On passe maintenant à un autre principe très dangereux, le fameux principe des adjoints parlementaires qu'on veut maintenant augmenter de 12 à 27. La situation d'un adjoint parlementaire aujourd'hui n'est pas tellement différente de 1974 quand les péquistes siégeaient de ce côté-ci, les six qui étaient dans l'Opposition, qui ont critiqué, qui ont attaqué, qui ont appelé ces adjoints parlementaires: les ouvreurs de portes et les porteurs de valises. C'était un prix de consolation pour les députés qui n'étaient pas nommés ministres. Rien n'est changé. Il y a même des adjoints parlementaires que je ne connais pas. On ne sait même pas de quel ministre ils sont adjoints parlementaires. J'en connais quelques-uns qui font leur tâche sérieusement; il y en a d'autres que je n'ai jamais vus, que je ne connais même pas, mais ils reçoivent 7000 $ de plus par année. On veut maintenant les augmenter pour les faire passer de 12 à 27. On dit ici, dans le projet de loi, qu'un ministre peut avoir plus d'un adjoint parlementaire. Il peut y avoir un ministre bien important, qui pèse beaucoup sur le plan politique, qui peut dire: Moi, j'en ai besoin de deux. Je ne connais rien dans le système, tout ce que je sais, c'est qu'on a fait le calcul et, si on respecte ce qui est édicté dans ce projet de loi, on va trouver des jobs additionnels pour 68 députés péquistes sur 74. Il n'y en aura que 6 qui ne sauront pas où aller, tous les autres auront des augmentations de salaire de 2000 $ à 7000 $ de plus par année, en sus de leur salaire de base.

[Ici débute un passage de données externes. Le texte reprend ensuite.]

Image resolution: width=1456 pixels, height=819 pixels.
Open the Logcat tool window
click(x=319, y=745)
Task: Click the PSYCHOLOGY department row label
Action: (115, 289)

Je me rappelle très bien, la semaine dernière, le projet de loi no 105. On a été ici jusqu'à samedi soir, 22 heures, quand a eu lieu le vote final, et j'ai été ici samedi, vendredi, jeudi, j'ai écouté les discours des péquistes qui ont parlé au monde syndical. Quand ils ont parlé, il y en avait qui avaient des larmes aux yeux. Il y en avait dont la voix était brisée et leurs discours étaient comme suit: Chers citoyens, chers syndicalistes, chers Québécois et Québécoises, je suis moi-même un ancien syndicaliste. Je comprends votre angoisse. Je souffre avec vous. Je ne veux pas le faire, mais, savez-vous, on n'a pas le choix. Cette pièce de théâtre était fantastique. Là, ils se sont expliqués. Ils ont dit: Nous sommes issus de votre monde. Nous sommes avec vous. J'étais avec vous sur la barricade, maintenant, je suis obligé - et là la voix s'arrêtait, parce qu'elle craquait presque de tristesse - de vous imposer ce projet de loi no 105. Ce n'est pas possible.

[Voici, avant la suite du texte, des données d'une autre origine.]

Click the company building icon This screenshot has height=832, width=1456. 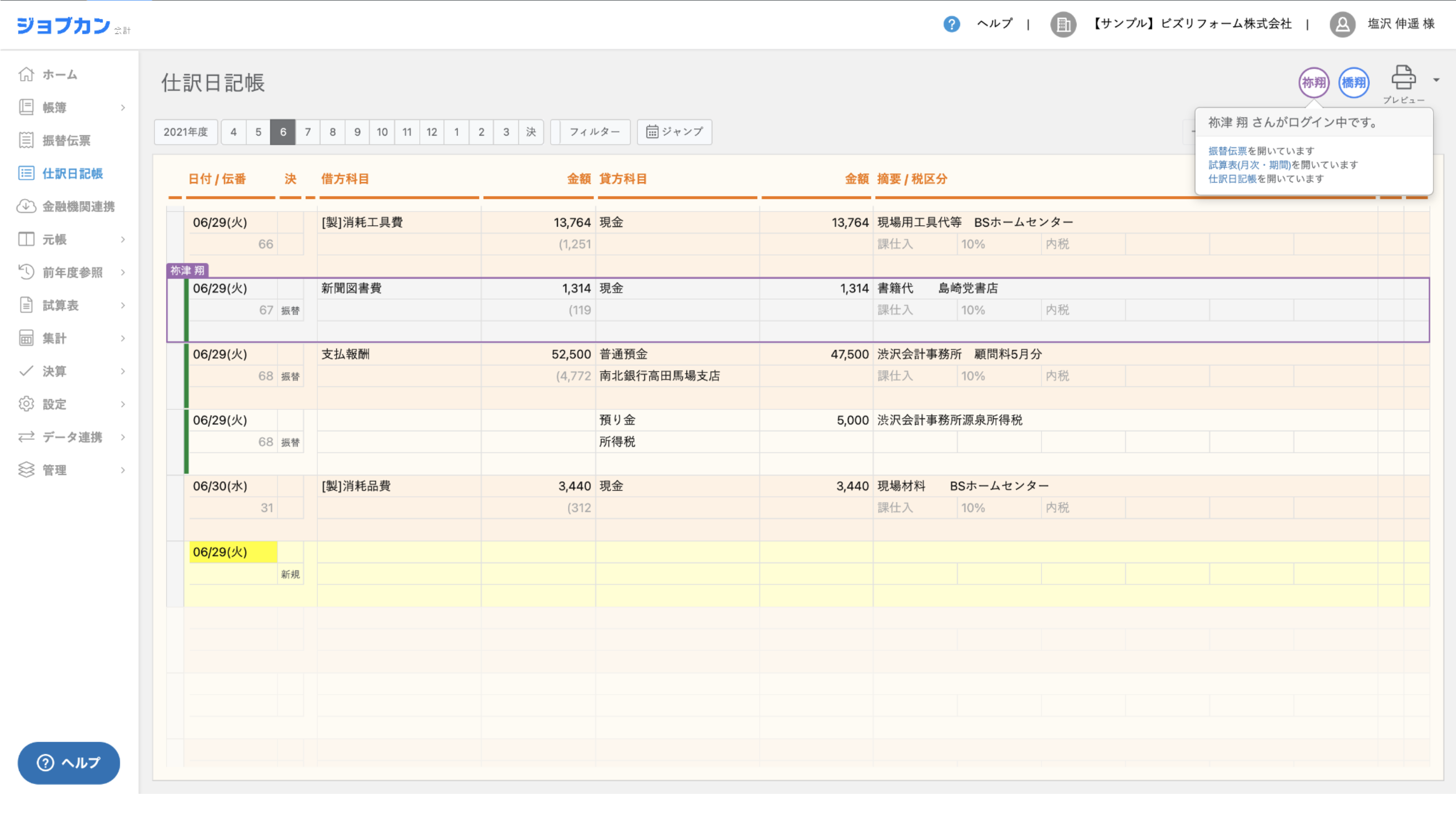1062,25
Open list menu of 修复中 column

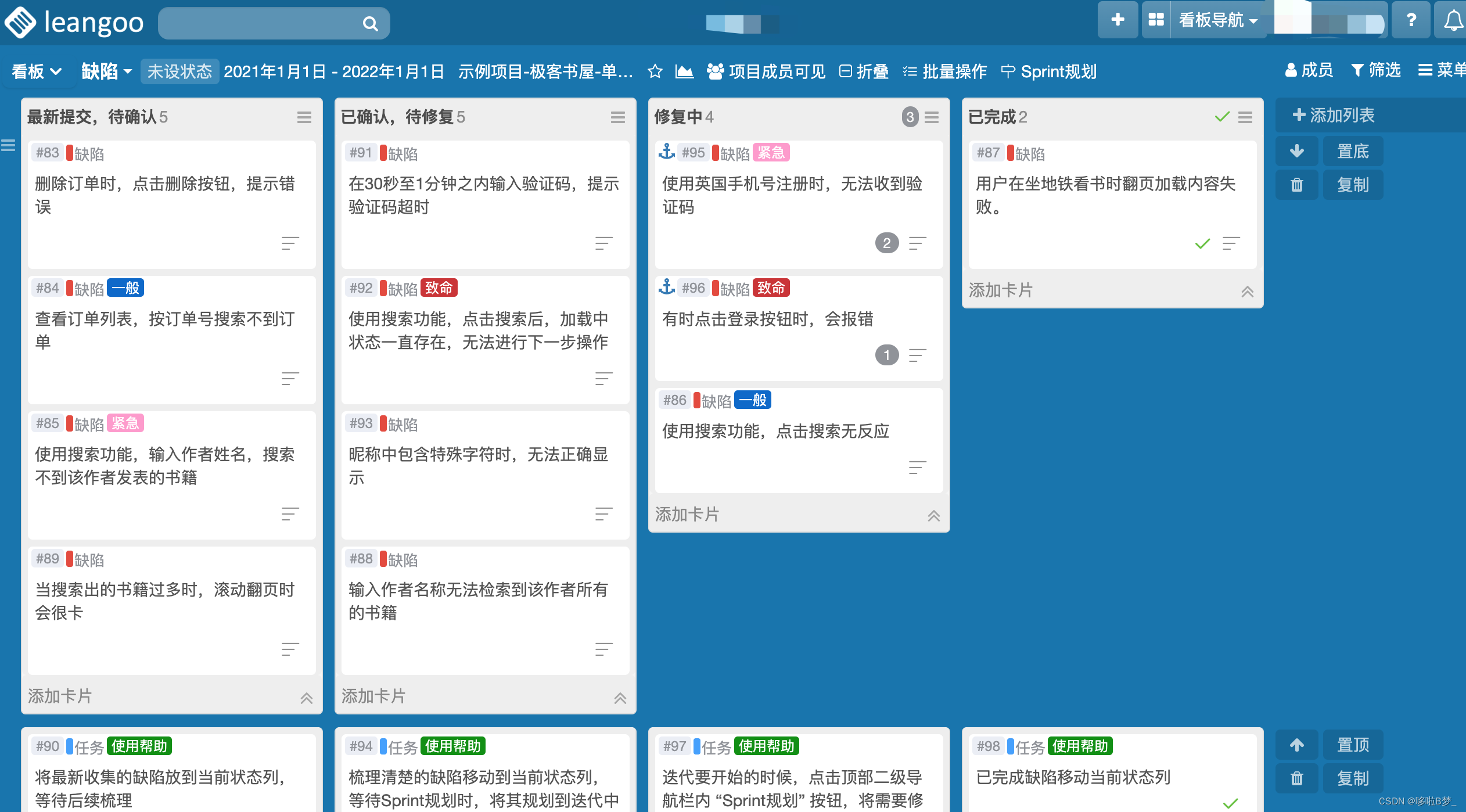pos(932,117)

Aujourd'hui, deux jours plus tard, on vient ici pour dire: Voici, nous autres, on va se donner une augmentation de salaire. On va se donner l'indexation qu'on a enlevée aux autres. Au cas où cela ne serait pas adopté, on va augmenter le nombre d'adjoints parlementaires de 12 à 27, de sorte qu'il y aura quinze autres députés péquistes qui auront déjà, par le fait même, 7000 $ par année de plus. Savez-vous ce que cela veut dire, 7000 $ par année? Allez demander cela à mes assistés sociaux. J'ai eu l'exemple, la semaine dernière, d'un cas où on a réduit le coût des batteries, l'allocation pour batteries d'un assisté social de mon comté de Sainte-Anne de 3 $ par mois. On lui a dit: Vous, monsieur, coupez donc sur votre batterie, le soir, quand vous êtes dans votre lit. Comme cela, le lendemain, vous recommencez et la batterie durera plus longtemps. Pour 1 $ par mois de différence, savez-vous.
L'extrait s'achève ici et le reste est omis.